With the incorporation of Cervecería Nacional Dominicana, S.A. to the growing group of companies controlled by E. León Jimenes, C. por A., an ambitious program of expansion, modernization and substantial investments initiated, including the creation of new areas to get intimately involved in the maintenance of Cervecería Nacional Dominicana, S.A. in a prominent place within the national industry. In the 1990s, new markets were reached with the exportation of the king brand Presidente to the Caribbean islands and the United States of America. Likewise, the exportation of cigars to some countries of Europe, Asia and Latin America was initiated from La Aurora.

Centro León in Santiago.

==Twenty-first century==
The marketing magazine Mercado published the results of many surveys conducted by Read & Asociados in which E. León Jimenes, S.A. was ranked as "the most admired company" in the Dominican Republic for multiple years. In 2003, celebrating its 100th anniversary, E. León Jimenes, S.A. inaugurated a 10-story corporate office building in Santo Domingo and published two books. In addition, the León family opened a cultural center in Santiago de los Caballeros named Centro León and continued with its diversification process, expanding its banking business by acquiring the fourth-largest bank in the Dominican Republic in the same year.
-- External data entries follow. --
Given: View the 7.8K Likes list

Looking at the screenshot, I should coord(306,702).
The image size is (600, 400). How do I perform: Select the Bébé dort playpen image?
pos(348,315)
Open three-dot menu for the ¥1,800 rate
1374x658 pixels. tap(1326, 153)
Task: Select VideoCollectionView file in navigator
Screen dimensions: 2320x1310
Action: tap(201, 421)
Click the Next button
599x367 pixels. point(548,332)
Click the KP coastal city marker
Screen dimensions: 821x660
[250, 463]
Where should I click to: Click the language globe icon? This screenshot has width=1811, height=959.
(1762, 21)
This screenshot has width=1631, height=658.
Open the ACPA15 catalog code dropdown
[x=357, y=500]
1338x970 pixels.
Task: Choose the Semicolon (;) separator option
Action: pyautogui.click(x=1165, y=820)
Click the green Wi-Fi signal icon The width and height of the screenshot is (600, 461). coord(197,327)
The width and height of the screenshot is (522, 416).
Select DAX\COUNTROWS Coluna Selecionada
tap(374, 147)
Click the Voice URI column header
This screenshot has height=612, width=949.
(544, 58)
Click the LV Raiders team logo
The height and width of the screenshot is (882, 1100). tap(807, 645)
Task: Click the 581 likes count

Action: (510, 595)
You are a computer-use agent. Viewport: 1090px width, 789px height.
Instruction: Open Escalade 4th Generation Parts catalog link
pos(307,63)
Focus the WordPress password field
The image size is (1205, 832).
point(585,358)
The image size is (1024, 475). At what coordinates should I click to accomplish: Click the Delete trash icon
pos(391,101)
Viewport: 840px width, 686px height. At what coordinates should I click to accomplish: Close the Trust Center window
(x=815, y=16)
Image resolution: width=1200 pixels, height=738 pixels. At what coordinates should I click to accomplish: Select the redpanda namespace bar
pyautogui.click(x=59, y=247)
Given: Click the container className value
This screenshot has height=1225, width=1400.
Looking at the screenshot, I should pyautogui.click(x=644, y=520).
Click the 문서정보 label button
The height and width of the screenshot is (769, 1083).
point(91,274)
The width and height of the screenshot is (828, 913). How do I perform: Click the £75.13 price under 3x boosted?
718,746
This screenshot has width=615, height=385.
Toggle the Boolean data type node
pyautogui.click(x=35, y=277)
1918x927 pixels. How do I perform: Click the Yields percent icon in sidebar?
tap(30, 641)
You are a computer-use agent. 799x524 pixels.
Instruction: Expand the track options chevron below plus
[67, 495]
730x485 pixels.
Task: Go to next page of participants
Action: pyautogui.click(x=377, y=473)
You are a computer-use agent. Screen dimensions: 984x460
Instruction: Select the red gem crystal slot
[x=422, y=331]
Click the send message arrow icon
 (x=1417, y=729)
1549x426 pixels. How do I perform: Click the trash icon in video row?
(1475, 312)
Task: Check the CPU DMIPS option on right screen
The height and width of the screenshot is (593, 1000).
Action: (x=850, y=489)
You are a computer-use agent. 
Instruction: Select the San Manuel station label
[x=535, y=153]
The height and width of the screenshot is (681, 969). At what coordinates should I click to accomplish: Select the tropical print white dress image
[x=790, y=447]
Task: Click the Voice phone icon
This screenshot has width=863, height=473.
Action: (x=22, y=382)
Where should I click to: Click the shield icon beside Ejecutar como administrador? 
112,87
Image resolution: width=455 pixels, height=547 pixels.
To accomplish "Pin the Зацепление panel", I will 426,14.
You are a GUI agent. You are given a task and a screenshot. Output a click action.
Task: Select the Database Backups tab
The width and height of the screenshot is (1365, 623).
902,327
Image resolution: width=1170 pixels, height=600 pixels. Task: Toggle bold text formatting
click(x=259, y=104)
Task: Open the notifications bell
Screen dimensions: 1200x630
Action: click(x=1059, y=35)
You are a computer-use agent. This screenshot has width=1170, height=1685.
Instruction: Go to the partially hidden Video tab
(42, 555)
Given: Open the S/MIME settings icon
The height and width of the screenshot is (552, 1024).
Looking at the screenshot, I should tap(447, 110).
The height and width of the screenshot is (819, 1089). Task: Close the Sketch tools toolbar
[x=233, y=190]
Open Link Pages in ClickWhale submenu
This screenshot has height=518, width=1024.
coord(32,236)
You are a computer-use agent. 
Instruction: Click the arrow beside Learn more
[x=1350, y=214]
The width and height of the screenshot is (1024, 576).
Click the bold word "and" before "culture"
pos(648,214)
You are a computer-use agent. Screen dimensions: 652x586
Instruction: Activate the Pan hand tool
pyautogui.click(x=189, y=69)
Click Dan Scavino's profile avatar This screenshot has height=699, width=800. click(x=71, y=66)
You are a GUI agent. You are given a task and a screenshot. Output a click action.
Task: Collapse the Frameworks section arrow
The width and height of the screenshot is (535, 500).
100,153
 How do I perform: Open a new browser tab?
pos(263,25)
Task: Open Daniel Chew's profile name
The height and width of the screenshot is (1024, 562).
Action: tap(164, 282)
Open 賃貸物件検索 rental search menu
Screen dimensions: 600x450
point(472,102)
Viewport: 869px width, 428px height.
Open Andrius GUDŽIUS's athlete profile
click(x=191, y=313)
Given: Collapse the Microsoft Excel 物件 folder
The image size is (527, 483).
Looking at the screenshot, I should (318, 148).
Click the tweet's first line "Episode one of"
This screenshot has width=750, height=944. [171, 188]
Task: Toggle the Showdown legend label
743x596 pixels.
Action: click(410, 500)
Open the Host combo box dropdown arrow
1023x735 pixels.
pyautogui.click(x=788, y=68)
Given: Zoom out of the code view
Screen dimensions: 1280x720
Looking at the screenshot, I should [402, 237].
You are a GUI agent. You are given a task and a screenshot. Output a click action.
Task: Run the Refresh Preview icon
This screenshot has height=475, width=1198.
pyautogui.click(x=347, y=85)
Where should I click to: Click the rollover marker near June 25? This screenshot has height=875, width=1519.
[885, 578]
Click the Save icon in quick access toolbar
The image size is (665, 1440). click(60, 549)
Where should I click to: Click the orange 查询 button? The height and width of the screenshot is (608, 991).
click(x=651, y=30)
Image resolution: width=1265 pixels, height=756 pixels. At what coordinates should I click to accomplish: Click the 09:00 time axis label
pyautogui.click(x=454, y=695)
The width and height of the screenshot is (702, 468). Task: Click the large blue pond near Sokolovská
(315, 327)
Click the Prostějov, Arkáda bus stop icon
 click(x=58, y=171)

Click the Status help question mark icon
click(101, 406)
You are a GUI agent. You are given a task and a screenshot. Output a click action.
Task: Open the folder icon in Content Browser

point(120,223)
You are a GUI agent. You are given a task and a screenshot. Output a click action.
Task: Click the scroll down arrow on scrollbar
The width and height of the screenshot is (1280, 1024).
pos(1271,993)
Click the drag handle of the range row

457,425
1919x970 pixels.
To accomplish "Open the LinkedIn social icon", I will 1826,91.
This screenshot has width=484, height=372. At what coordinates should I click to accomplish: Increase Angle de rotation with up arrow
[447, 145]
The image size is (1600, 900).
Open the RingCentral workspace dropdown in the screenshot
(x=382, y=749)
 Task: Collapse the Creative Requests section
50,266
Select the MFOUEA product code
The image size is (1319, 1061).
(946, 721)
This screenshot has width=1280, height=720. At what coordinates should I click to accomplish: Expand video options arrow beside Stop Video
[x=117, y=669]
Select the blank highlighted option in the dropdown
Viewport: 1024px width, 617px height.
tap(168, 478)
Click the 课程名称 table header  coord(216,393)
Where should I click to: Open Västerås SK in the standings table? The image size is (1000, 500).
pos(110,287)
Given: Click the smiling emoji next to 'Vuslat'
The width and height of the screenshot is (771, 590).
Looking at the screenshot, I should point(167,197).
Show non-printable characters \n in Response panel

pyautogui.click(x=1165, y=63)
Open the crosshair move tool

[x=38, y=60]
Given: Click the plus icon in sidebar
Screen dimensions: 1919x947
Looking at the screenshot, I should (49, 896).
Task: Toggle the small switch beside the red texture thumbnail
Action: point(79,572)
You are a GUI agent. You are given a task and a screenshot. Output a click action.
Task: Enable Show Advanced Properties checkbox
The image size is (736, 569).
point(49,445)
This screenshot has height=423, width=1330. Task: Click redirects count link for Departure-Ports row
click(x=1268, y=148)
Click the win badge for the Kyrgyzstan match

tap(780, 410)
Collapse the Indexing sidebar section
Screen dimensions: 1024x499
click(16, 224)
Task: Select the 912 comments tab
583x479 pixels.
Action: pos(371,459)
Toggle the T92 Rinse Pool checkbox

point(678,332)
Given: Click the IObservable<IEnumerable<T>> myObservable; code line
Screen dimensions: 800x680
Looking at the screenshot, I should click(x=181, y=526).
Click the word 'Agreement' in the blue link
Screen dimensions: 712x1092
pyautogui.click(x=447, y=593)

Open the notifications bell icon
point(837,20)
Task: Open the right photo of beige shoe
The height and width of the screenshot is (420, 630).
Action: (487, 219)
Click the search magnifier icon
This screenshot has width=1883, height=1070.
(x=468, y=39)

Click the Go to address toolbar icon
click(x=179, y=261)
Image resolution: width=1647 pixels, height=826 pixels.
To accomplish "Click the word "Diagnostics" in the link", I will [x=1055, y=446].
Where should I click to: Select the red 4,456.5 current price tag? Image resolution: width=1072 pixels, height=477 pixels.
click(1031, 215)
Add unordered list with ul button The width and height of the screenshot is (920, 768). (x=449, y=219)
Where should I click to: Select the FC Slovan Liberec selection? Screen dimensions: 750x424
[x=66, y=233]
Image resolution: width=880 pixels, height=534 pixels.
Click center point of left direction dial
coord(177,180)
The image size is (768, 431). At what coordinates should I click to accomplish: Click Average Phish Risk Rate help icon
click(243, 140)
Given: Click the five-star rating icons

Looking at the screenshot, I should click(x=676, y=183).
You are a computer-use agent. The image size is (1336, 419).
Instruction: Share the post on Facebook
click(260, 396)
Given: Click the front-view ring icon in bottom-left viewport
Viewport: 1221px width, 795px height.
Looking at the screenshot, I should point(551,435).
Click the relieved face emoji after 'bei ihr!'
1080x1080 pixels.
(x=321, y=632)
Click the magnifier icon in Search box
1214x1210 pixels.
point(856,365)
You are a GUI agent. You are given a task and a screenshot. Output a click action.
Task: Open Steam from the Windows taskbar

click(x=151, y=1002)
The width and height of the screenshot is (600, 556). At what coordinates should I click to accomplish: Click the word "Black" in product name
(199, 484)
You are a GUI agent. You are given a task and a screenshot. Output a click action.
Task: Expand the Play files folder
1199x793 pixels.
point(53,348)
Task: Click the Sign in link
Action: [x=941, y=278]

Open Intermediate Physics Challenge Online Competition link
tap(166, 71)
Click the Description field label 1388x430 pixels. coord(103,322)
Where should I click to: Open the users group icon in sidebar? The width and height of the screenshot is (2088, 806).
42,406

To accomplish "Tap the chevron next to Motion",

At a ceremony celebrated on December 2, 2003, the León family announced the creation of the Banco León, S.A., by a merger between the Banco Nacional de Credito (Bancredito). and Banco Profesional. Later, Banco León merge with Banco BHD becoming Banco Múltiple BHD León, S.A., the second largest bank in the Dominican Republic.

In November 2006, E. León Jimenes, S.A. made a business reorganization and sold its interest in the cigarette business to Philip Morris International. Additionally, on May 25, 2011, E. León Jimenes, S.A. sold its stake in the cigars factory La Aurora to Guillermo C. León Herbert.

On 16 April 2012, Anheuser-Busch InBev's Brazilian unit AmBev agreed to buy a controlling stake in the brewer Cervecería Nacional Dominicana, S.A. from E. León Jimenes, S.A. for over US$1.2 billion, forming the biggest beverage company in the Caribbean.

In 2017, E. León Jimenes, S.A. sold an additional equity stake of a thirty percent (retaining a 15%) of Cervecería Nacional Dominicana, S.A. to AmBev for US$926 million. Since then, E. León Jimenes, S.A. and Ambev, S.A. have extended their joint venture on several occasions.